While hotel activity has slowed, there are projects still underway, including BPM Real Estate Group's 35-story, five-star Ritz-Carlton hotel project that broke ground in 2019 on the site of the former Alder Street Food Cart pod. Meanwhile, the flurry of multifamily projects that flooded Portland with units has slowed to a trickle since the city put in place inclusionary housing requirements that call for projects with 20 or more units to set aside a portion for affordable housing.
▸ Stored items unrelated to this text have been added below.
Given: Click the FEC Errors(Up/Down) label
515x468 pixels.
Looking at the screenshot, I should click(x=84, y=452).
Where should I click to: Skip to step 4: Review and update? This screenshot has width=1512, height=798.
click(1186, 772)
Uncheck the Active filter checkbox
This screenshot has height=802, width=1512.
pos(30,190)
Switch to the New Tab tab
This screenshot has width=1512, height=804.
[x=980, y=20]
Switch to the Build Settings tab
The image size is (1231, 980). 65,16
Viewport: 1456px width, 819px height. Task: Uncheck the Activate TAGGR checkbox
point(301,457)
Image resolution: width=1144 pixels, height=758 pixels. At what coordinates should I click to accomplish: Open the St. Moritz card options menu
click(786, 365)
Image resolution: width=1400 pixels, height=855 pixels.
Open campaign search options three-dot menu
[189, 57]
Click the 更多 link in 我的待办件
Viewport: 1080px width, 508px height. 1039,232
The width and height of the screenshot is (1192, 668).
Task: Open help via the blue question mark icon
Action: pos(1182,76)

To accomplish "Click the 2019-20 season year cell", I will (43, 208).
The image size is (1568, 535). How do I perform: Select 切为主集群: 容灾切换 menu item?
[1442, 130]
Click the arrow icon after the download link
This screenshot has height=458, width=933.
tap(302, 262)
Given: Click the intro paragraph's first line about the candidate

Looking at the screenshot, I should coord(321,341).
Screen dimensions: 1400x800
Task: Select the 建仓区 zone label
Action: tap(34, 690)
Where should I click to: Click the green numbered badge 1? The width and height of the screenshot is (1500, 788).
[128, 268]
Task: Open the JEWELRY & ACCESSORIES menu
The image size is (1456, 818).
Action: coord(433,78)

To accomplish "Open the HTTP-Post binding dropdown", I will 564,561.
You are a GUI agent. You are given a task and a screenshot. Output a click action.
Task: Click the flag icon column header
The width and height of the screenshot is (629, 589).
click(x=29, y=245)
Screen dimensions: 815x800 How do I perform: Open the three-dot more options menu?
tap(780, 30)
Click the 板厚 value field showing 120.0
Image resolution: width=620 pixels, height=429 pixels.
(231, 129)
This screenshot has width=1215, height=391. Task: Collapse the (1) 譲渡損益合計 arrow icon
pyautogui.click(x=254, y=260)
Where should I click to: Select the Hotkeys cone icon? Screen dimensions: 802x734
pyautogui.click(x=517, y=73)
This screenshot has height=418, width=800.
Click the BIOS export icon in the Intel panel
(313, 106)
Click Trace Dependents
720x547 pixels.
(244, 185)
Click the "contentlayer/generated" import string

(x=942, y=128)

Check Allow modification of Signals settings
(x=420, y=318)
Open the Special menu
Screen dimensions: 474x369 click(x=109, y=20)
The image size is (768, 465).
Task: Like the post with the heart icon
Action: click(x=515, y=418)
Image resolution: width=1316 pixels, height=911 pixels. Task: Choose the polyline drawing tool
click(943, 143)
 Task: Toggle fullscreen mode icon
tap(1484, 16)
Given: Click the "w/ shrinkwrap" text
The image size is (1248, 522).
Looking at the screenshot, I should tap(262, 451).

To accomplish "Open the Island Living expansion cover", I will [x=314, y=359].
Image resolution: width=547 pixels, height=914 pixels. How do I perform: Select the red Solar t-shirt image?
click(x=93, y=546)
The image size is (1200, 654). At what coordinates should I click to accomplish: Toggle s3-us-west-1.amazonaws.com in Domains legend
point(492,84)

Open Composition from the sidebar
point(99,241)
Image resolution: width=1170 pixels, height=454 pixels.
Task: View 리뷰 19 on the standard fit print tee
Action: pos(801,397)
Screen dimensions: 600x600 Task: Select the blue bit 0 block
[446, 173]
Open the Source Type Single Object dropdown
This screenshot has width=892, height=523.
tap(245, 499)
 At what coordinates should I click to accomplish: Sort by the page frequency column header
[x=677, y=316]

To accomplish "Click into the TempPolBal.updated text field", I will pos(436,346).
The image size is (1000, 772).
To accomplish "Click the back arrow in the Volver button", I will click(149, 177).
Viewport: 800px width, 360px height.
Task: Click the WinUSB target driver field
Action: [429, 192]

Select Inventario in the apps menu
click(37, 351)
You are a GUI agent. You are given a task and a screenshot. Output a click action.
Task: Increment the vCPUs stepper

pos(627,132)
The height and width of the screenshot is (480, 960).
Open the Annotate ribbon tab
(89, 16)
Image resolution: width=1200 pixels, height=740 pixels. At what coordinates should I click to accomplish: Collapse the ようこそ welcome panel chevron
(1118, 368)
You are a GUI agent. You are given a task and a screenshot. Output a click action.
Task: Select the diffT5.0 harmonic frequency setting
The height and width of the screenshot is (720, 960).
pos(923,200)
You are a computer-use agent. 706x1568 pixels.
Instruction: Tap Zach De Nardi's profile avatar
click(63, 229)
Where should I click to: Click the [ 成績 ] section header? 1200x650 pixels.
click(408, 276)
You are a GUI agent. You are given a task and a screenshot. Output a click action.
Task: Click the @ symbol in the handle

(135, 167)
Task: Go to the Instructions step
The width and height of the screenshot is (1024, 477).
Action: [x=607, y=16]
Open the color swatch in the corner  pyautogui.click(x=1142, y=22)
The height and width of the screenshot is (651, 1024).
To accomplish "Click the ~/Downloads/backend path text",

Developers, however, aren't giving up on multifamily housing and have instead shifted their efforts to suburban areas such as Beaverton and Hillsboro.
The state's role as a leader in the world of mass timber, which took a giant step forward in 2019 with the opening of the A.A. "Red" Emmerson Advanced Wood Products Laboratory on the OSU campus in Corvallis as the decade ended, is expected to continue into the next decade. Tennessee-based Sauter Timber has announced plans to open a CLT prefabrication plant in Estacada in 2020, while OSU will prepare for the completion of Peavy Hall, which will be a showcase of mass-timber and technology.
School construction is expected to continue to keep some contractors and their crews busy for the next couple of years. Portland Public Schools, for example, plans to start construction on a remodel for Lincoln High School in early 2020, while also looking at approaching voters for yet another construction bond in the next year or two.
And a statewide $5.3 billion, 10-year transportation bill has started to spin out projects that are expected to continue through most the next decade. Among the efforts is a pilot program to examine the feasibility of applying congestion pricing to major roads in the Portland metro area. In addition, the debate over at least one of the projects included in the bill, a plan to add capacity to Interstate 5 through the Rose Quarter, promises a lively start to the next decade.